Keynote

Geontologies: A Requiem to Late Liberalism

Elizabeth A. Povinelli

Fri, Jan 11, 2013
7 pm
Single ticket 5/3 €, day ticket 8/6 €, 3-day ticket 20/16 €

Keynote by Elizabeth A. Povinelli (Department of Anthropology at Columbia University, New York). Introduction and talk: Ethel Matala de Mazza (Institut für deutsche Literatur, Humboldt-Universität, Berlin)


Much critical theory has attempted to think life outside of the “human,” yet most applications of the Anthropocene have focused on how humanity might find a way to keep its way of life without loosing the “human.” Is the Anthropocene, then, a framework for humanizing or environmentalizing capitalism without losing capitalism? Departing from the premise that Western political theory is rooted in the carbon cycle, where life is seen as a metabolic ring of growth, reproduction and degeneration, Povinelli tackles the “carbon imaginary” of biopolitics. She considers the diverse local arrangements of “life” in relation to the technological procedures of maintenance and renewal. What forms of being are privileged to lay claim to life or to preserve the earth’s being-processes?

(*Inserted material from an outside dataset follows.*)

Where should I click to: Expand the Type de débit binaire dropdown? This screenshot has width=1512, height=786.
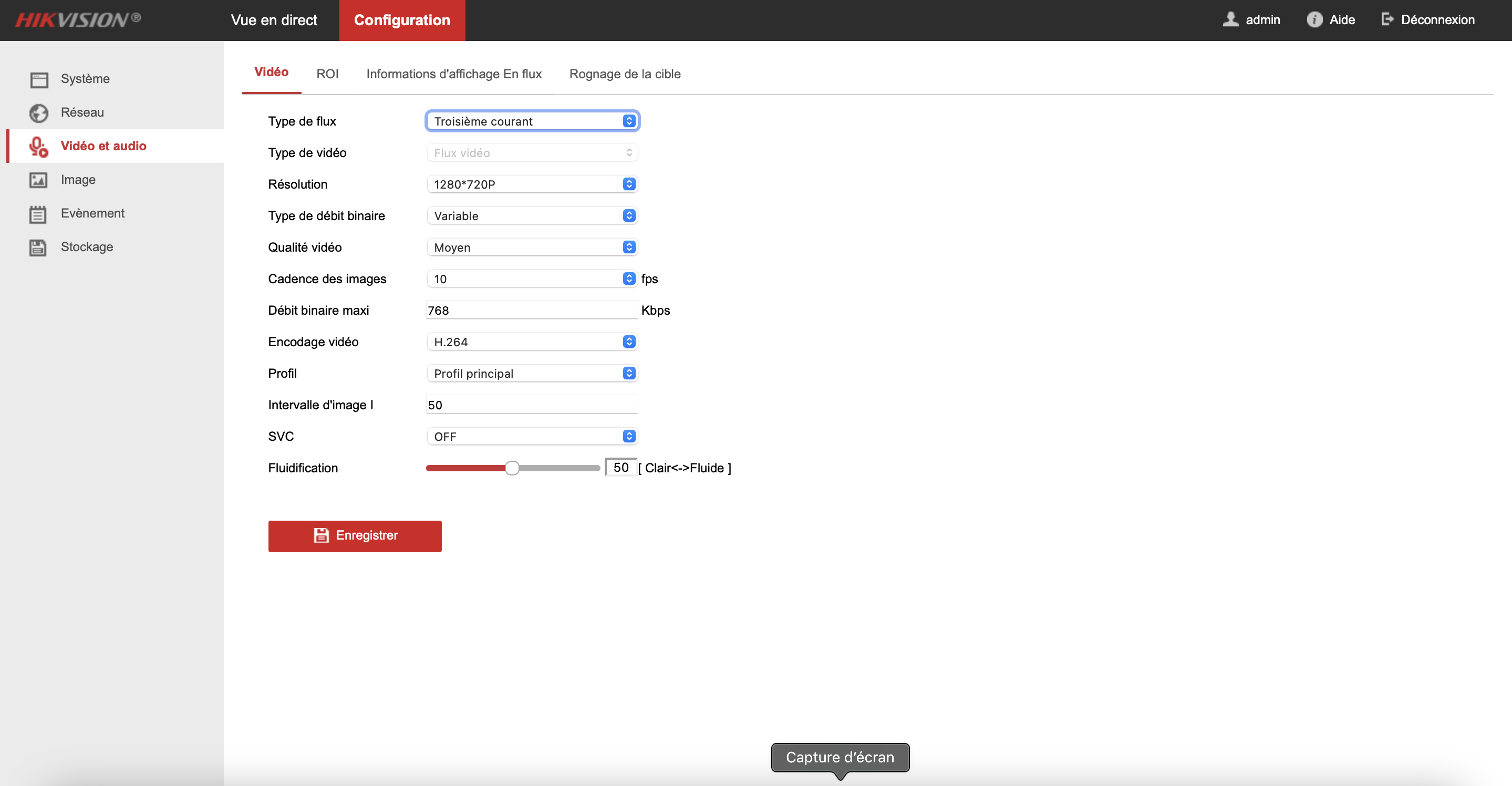[x=628, y=215]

Ethel Matala de Mazza (Berlin) studied German literature, philosophy, linguistics, and art history in Bochum, Paris, and Munich, and is a professor at Humboldt-Universität, Berlin. Her research focuses on the literary and theoretical history of the political imaginary and the mutual relations between law and literature as well as questions of cultural theory.